(HOW TO COMPLETE THIS TASK)
Count the lines of data below that include "agent". Provide only the number.

(EXERCISE MATERIAL)
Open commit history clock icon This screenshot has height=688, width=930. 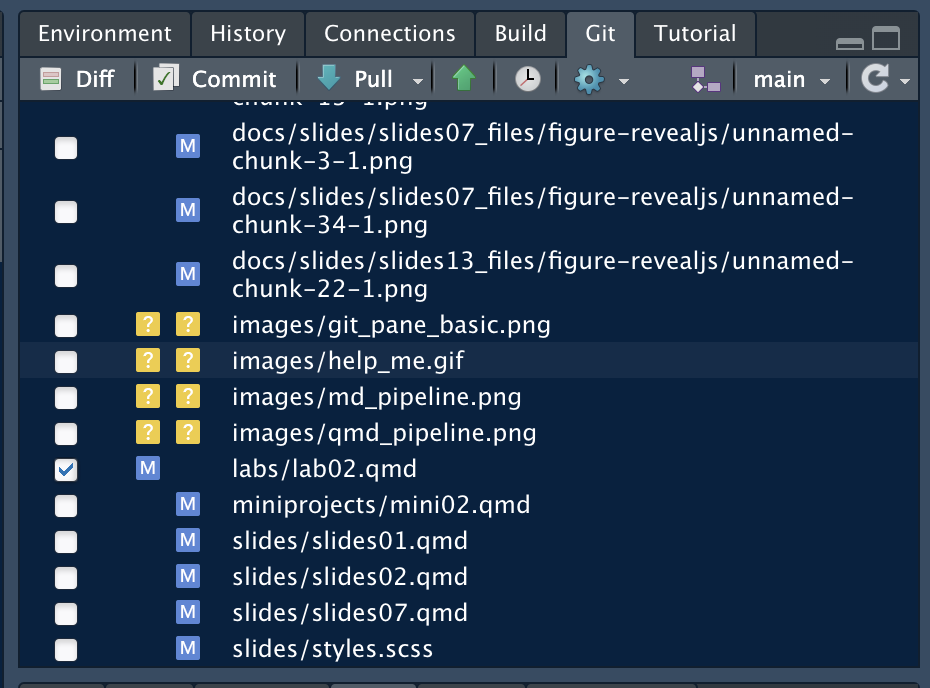[x=527, y=79]
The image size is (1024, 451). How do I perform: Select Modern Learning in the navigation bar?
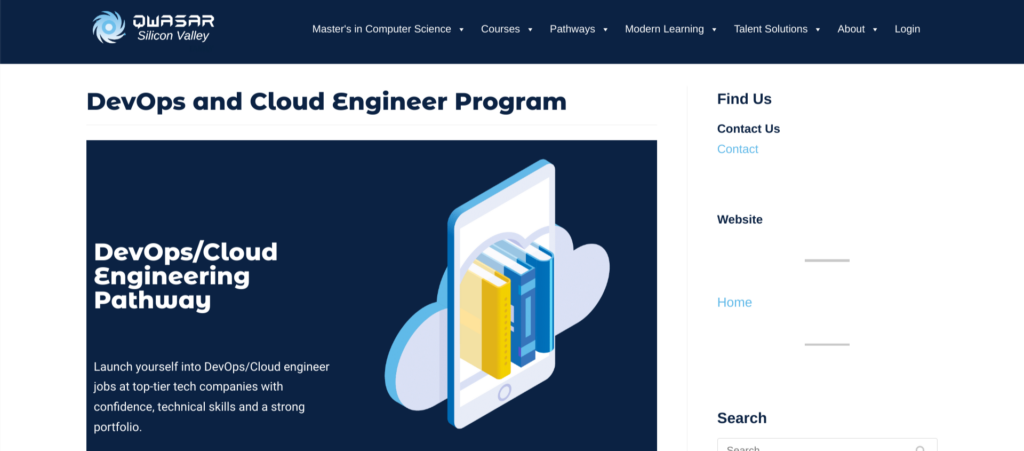click(x=664, y=29)
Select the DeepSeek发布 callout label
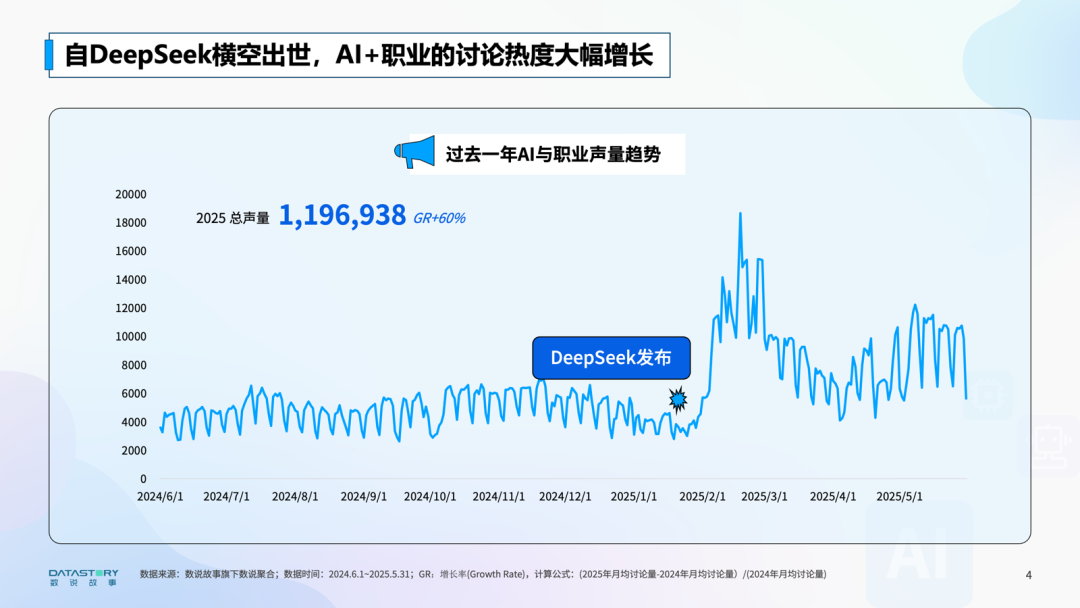Viewport: 1080px width, 608px height. [x=610, y=358]
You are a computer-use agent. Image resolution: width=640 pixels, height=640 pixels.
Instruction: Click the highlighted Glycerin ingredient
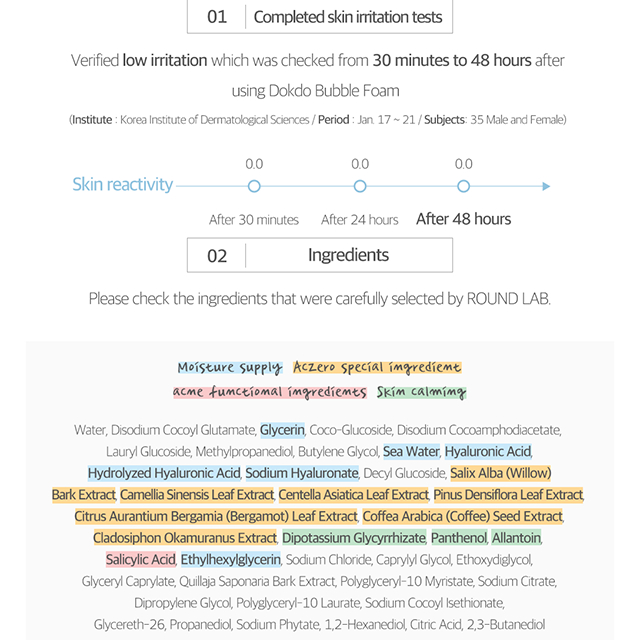coord(282,430)
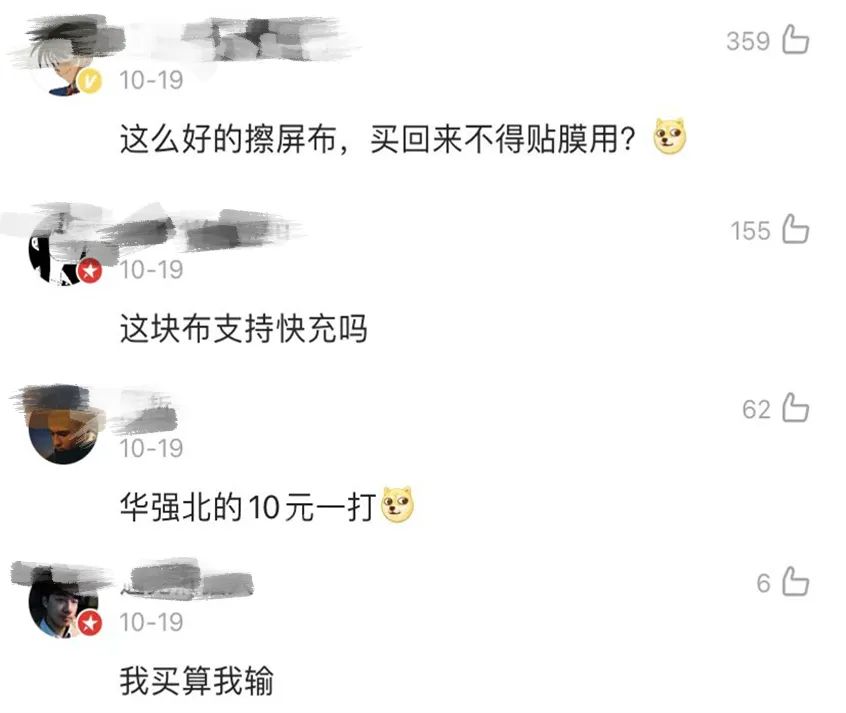Tap the red star badge on fourth avatar
The image size is (846, 713).
click(90, 623)
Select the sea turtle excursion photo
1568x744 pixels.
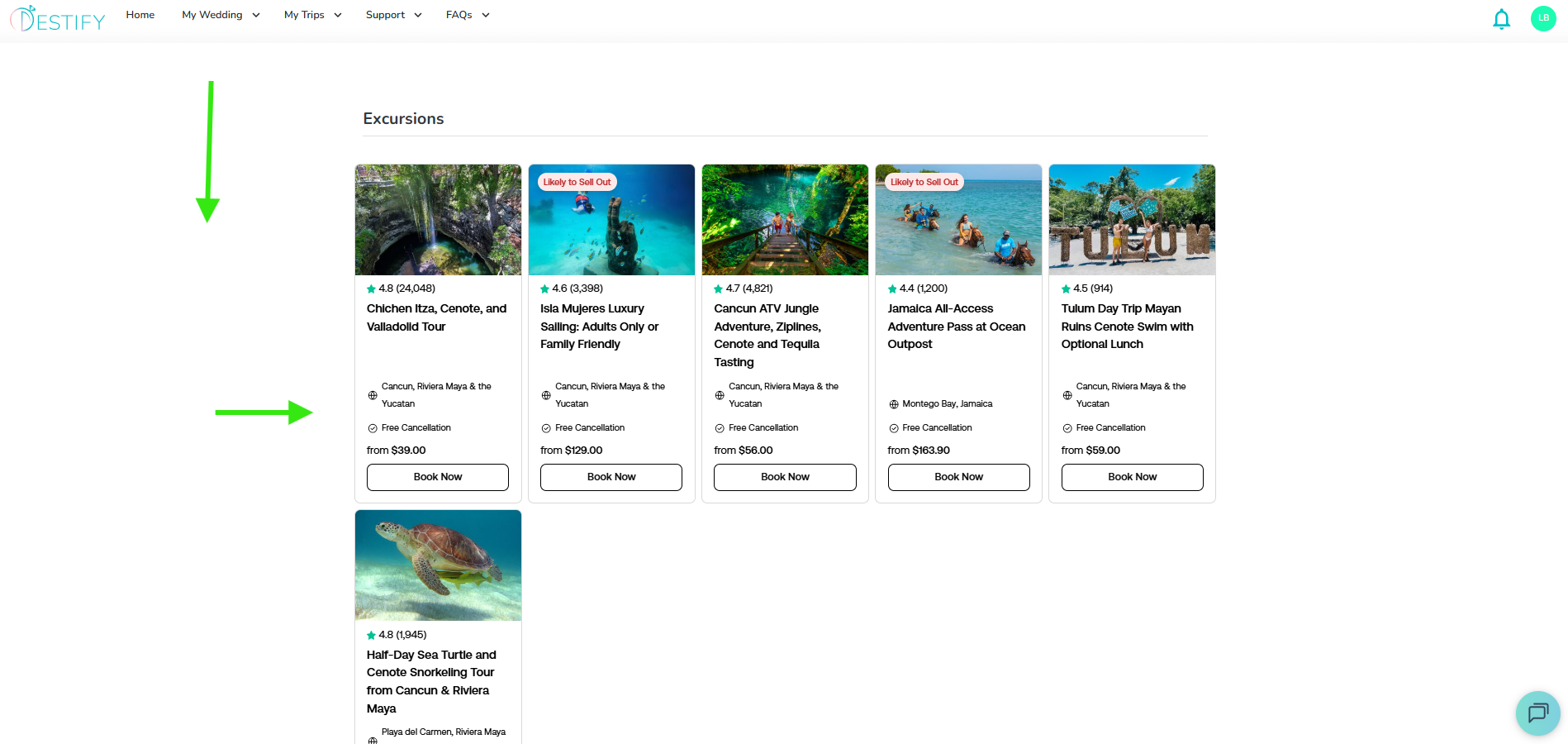point(438,565)
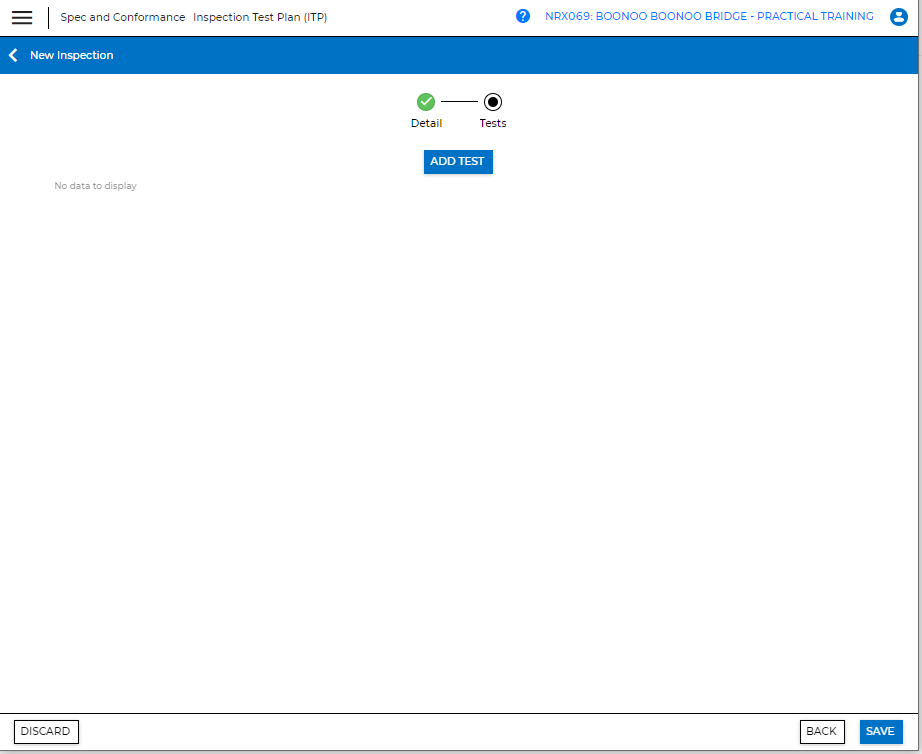Click Inspection Test Plan (ITP) header text

tap(260, 17)
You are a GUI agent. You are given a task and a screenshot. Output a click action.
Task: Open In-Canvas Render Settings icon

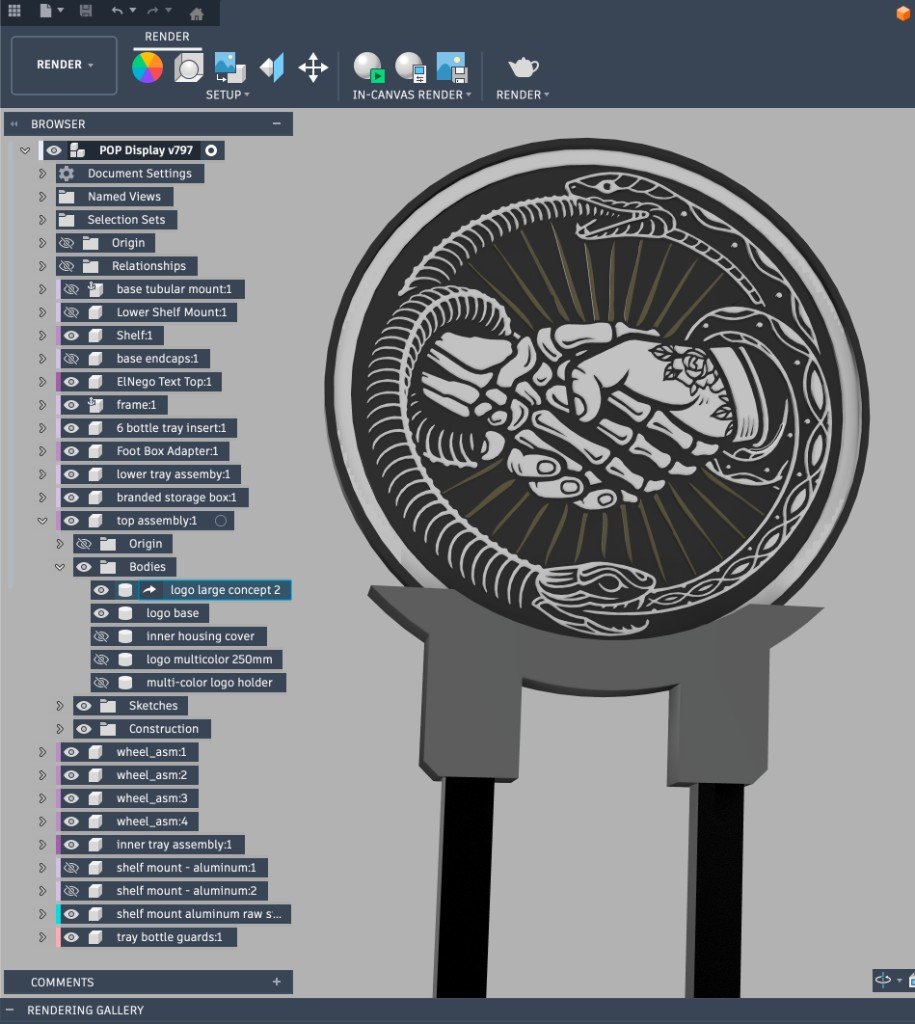[410, 68]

(RESPONSE AREA)
2